Requirement: For every line in the records below that holds "circle", make a copy.

Listed records:
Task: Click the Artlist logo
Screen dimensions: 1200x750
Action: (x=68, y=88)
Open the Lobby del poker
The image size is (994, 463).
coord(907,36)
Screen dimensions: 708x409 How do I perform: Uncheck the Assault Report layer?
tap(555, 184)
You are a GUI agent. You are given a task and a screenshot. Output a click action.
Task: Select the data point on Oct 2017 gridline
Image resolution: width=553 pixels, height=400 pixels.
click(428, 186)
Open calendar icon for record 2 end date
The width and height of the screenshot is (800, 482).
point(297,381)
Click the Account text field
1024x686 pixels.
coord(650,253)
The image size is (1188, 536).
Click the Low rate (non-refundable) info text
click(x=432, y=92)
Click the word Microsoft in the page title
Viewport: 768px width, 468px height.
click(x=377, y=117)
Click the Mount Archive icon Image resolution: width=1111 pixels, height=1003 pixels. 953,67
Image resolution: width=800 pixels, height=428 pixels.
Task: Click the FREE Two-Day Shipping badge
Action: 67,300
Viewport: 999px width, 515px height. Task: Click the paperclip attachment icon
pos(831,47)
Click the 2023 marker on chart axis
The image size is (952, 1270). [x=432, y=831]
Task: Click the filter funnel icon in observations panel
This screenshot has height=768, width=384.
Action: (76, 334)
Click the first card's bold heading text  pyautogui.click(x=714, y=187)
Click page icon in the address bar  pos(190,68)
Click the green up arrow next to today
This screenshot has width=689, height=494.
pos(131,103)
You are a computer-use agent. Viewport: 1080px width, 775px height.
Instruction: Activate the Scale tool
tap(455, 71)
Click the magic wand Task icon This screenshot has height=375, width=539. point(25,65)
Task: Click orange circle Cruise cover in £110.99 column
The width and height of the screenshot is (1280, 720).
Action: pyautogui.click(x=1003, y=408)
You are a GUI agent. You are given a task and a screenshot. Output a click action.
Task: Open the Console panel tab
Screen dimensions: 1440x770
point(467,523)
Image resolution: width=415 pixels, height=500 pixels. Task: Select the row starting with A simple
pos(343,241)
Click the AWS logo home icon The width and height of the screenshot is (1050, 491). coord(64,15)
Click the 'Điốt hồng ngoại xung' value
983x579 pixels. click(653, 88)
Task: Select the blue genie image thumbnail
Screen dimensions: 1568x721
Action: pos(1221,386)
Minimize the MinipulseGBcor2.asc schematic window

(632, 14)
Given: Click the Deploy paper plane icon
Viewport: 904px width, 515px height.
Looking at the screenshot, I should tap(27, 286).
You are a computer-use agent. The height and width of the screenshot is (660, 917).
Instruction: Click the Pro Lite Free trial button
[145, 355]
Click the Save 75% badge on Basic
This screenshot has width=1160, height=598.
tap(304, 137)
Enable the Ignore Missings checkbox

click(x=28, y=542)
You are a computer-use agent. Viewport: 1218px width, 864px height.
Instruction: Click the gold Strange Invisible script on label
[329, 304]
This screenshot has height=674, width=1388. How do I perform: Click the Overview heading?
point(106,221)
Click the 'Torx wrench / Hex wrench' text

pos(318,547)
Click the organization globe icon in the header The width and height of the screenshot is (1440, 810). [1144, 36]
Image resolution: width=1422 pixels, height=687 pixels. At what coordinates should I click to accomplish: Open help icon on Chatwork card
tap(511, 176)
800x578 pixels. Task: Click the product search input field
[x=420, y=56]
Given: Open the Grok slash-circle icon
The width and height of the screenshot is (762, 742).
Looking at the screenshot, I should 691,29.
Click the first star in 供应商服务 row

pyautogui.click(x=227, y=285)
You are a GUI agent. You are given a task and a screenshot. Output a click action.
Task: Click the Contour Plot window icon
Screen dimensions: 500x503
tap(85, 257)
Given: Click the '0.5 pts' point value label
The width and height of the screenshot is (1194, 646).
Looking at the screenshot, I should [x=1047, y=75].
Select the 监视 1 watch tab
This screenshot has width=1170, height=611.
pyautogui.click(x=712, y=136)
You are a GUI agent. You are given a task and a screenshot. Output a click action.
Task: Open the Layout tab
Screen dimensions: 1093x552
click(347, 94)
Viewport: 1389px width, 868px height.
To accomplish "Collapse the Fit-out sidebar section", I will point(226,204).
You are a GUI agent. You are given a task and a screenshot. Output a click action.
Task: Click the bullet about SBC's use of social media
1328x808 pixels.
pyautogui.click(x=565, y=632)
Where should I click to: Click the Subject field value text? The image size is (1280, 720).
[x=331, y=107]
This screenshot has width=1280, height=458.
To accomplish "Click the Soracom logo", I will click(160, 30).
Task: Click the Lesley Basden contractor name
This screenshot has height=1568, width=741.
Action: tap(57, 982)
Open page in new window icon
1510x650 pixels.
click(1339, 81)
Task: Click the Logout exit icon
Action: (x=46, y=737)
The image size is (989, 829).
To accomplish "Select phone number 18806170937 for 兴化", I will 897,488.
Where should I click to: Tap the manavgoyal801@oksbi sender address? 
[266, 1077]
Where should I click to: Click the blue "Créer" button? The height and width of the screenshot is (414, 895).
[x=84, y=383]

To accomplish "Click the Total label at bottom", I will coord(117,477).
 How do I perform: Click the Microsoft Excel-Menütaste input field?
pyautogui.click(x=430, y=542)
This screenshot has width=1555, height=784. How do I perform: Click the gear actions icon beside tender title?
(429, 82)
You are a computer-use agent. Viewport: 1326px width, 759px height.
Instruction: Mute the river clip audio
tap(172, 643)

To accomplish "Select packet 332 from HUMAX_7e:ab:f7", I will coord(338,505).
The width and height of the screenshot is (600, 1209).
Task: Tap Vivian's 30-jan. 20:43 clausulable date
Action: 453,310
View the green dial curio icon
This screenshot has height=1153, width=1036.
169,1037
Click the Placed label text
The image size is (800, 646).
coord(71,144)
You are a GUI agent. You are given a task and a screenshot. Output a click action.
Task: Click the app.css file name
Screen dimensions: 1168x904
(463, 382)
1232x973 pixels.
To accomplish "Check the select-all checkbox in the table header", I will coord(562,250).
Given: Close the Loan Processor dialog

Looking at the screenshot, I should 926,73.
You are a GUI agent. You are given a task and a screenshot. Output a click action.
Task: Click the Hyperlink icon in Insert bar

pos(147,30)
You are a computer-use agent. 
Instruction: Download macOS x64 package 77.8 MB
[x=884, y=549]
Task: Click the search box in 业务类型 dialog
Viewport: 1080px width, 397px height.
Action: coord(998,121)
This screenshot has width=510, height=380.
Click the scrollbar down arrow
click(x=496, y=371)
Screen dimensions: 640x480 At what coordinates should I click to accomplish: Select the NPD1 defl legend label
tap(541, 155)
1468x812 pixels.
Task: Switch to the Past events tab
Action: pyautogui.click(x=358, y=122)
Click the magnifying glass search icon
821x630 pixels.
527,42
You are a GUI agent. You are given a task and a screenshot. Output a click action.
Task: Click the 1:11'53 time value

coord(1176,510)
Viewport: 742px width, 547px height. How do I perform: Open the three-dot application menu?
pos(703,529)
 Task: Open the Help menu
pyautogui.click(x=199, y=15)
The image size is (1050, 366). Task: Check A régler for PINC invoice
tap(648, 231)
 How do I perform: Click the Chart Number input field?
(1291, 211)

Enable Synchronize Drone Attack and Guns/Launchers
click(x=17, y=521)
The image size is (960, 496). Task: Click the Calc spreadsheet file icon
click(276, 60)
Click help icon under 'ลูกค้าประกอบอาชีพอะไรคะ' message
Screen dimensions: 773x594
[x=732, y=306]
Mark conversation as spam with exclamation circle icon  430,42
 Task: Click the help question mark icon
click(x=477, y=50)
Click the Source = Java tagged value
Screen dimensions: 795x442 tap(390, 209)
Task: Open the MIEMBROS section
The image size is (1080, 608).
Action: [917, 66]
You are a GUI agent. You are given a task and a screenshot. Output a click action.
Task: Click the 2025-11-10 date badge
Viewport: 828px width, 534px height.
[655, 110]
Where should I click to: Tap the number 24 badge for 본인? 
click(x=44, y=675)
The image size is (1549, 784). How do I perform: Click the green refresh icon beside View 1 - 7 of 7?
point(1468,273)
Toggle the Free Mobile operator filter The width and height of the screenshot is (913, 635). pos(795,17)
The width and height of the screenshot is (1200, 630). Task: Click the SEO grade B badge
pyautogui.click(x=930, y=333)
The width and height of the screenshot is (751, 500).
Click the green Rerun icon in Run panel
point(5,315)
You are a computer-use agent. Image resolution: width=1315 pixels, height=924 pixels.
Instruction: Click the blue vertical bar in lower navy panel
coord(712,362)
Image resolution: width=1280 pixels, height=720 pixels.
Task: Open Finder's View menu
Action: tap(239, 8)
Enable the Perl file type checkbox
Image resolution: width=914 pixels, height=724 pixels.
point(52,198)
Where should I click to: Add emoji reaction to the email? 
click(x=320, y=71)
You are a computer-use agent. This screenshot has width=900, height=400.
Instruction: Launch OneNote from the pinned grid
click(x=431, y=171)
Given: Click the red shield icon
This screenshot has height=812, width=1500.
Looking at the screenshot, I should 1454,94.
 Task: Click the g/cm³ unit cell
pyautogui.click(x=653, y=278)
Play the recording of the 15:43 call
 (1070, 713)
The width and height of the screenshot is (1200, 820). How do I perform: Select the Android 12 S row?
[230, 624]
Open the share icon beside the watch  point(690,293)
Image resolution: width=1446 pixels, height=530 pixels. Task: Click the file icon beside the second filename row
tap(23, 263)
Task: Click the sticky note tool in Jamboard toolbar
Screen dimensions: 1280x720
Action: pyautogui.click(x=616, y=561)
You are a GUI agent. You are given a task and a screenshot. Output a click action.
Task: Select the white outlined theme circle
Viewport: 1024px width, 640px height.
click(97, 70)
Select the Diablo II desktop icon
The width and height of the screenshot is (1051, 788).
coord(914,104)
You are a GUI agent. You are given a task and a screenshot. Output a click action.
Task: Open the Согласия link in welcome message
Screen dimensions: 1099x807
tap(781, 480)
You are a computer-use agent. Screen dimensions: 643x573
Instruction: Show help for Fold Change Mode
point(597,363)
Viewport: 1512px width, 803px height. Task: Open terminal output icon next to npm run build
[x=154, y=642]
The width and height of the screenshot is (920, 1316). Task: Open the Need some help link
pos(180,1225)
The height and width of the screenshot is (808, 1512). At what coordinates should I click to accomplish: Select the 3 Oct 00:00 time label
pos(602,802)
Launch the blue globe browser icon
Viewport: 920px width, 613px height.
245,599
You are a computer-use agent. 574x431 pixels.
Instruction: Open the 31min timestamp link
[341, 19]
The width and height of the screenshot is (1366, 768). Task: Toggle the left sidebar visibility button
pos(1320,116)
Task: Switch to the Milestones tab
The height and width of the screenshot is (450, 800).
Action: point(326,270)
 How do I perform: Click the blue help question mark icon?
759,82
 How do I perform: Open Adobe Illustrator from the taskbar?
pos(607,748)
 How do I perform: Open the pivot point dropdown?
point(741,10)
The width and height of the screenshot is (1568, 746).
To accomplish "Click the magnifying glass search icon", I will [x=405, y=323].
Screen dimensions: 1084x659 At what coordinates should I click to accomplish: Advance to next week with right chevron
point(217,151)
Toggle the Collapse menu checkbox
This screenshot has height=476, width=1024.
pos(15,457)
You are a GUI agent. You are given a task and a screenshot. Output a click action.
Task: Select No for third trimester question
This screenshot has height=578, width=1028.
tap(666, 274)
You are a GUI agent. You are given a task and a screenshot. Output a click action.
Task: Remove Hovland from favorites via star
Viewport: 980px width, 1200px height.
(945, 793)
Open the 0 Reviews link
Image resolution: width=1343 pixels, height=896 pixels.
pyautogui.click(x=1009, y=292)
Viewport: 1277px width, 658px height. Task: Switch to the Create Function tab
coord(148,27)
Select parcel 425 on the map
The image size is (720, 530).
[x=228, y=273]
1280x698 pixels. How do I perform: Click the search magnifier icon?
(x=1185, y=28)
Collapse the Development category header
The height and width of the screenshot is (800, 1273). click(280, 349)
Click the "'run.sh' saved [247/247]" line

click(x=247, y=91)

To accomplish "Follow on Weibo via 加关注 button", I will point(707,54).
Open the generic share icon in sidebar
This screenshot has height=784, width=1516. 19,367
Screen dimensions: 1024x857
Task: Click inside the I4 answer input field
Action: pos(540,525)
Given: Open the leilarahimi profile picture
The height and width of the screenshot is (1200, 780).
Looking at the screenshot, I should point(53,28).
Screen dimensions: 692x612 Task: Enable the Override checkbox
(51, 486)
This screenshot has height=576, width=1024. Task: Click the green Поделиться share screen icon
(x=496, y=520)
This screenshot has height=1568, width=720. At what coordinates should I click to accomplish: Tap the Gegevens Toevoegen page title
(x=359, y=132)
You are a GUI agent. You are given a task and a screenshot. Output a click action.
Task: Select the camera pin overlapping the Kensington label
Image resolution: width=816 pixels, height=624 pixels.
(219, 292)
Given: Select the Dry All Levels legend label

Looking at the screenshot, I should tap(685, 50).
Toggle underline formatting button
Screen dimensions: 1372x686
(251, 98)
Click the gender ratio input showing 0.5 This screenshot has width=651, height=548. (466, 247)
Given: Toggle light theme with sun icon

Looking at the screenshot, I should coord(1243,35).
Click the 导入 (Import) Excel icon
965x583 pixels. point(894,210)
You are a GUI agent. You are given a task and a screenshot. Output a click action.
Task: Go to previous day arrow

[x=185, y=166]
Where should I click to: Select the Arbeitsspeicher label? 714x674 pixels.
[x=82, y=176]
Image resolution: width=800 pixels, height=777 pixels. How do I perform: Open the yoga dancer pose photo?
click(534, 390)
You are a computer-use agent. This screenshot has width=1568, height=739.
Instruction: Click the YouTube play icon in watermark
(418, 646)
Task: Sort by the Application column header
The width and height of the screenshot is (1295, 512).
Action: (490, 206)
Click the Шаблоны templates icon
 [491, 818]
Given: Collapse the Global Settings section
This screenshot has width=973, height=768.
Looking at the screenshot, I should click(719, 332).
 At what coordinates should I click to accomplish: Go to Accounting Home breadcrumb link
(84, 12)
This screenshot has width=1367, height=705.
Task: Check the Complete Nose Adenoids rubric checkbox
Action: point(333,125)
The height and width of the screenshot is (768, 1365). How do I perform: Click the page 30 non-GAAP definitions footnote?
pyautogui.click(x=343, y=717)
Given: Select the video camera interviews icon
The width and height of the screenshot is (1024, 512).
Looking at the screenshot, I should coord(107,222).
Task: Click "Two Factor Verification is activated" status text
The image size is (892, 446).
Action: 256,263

Output for this task:
Task: Click orange circle Cruise cover in £110.99 column
Given: Open the Grok slash-circle icon
Mark conversation as spam with exclamation circle icon  430,42
Task: Select the white outlined theme circle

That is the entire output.